【政策6】観光復興

観光業の支援についても岸田首相は政策集に盛り込んでいる。2020年7月から11月頃まで実施されたGo To トラベル事業を「Go To 2.0」として再開することにも意欲的だ。

Go To トラベル事業はコロナで減少した旅行需要や地方の観光関連消費を回復する目的で実施された。観光庁の公表によれば、期間中に少なくとも約8781万人泊の利用があり、支援額は5399億円以上にのぼるという。

主要な大手旅行会社に対して観光経済新聞が行ったアンケートでも67%の会社が「大きな効果があった」と回答しており、経済の活性化にある程度の貢献はしたといえるだろう。

岸田首相はGo To 2.0の実施にあたって、電子ワクチン接種証明活用の意向も示している。また、コロナ対策としては経口治療薬の年内実用化や予約不要の無料検査の拡大に取り組むことも表明している。

感染対策や治療体制の強化が徹底されれば前回よりも多くの人が利用し、交通や宿泊業などにも好影響が見込めるのではないだろうか。

【政策7】企業の情報開示の見直し

岸田首相は企業の情報開示の在り方にも触れている。大企業に対して長期的な視点から、株主だけでなく、従業員や取引先にも恩恵がある「3方良し」の経営を大企業に要請すると主張している。

そのなかで、四半期開示の見直しや経営戦略や経営課題、ESG要素といった非財務情報の開示強化にも取り組む見通しだ。

現状、上場企業については四半期ごと、年に4回の情報開示が義務づけられている。公開内容は売上高や当期純利益といった企業情報や事業の状況など。投資家にとっては企業の状態を判断するのに役立つ。

一方で、四半期開示には企業や投資家の短期志向を助長し、長期的な視点や成長を妨げるという批判もある。

昨今、持続可能な社会の実現に向け、環境への配慮や働き方の改善が重要視されるようになってきた。より良い社会や企業をつくるには、目先の利益にのみとらわれるのではなく、腰を据えた長期的な取り組みが大切だ。

また、財政や経営成績などの定量的情報以外の、企業の理念やビジョンなどを定性的に語る非財務情報の開示が強化されれば、新たな企業価値を見つける手がかりになるかもしれない。

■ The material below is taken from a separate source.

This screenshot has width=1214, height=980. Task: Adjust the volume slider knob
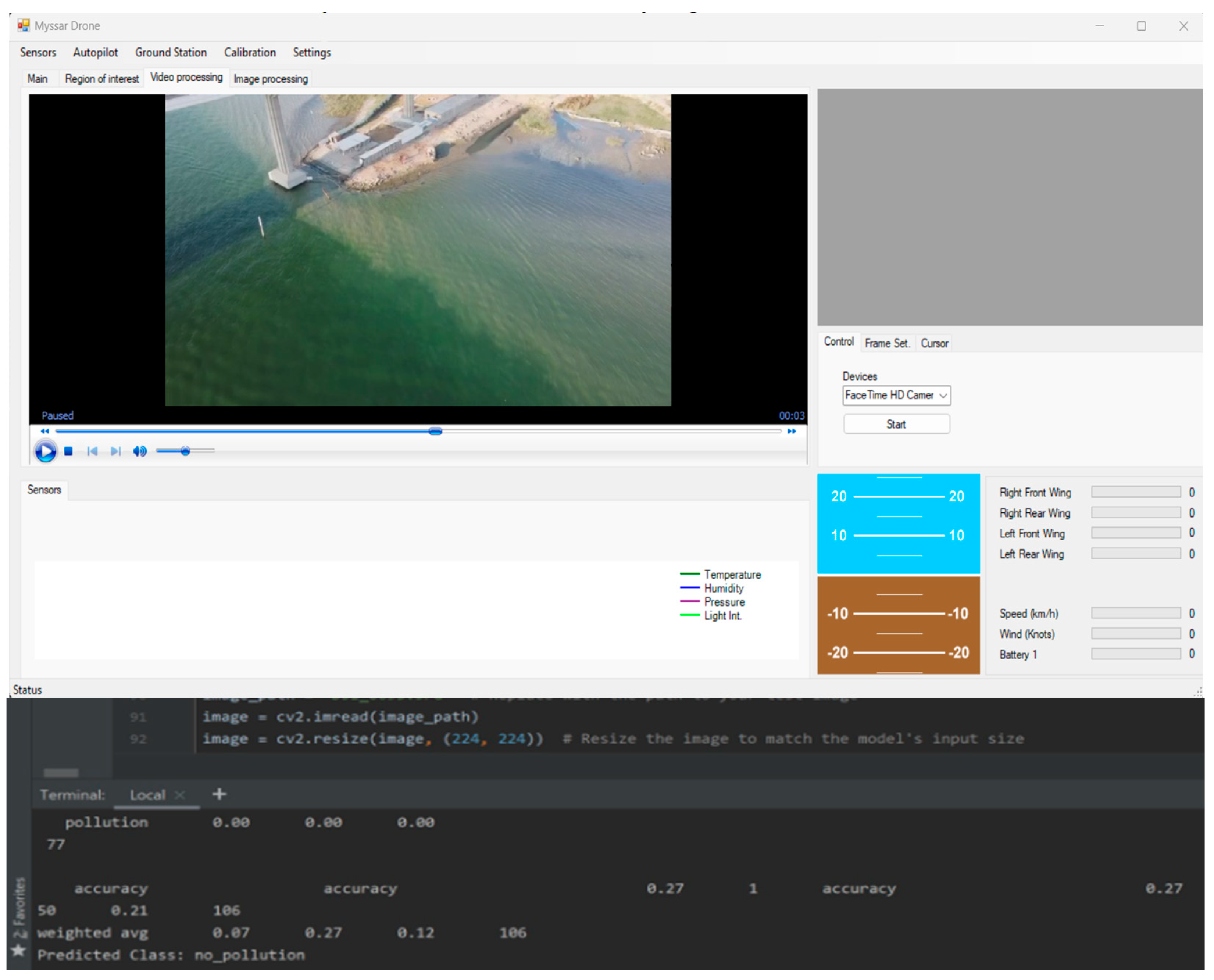tap(185, 451)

四半期開示の見直しは企業判断の機会を減らしてしまうかもしれない。しかし、ESGの観点からは企業と投資家の双方にメリットがある取り組みといえるだろう。

投資も循環のひとつの形

岸田首相は「成長と分配の好循環」によって国民が豊かに生活できる経済を作り上げたいと述べている。投資も個人が企業にお金を預け、社会貢献やサービスの向上によって還元される循環を担うといえる。

今回、個人投資家にも関わりが深い政策をいくつか挙げた。自身の投資が生活や社会を良くする一環になると考えると、自分にとって新しい判断基準が生まれるかもしれない。

岸田首相は10月31日に衆議院の投開票を行うと表明している。総裁選で挙げた政策について具体的に取り組むのは11月以降となるだろう。

投資は政局を見定めて慎重に行いたいところだが、相場や周囲に流されない判断を心がけたい。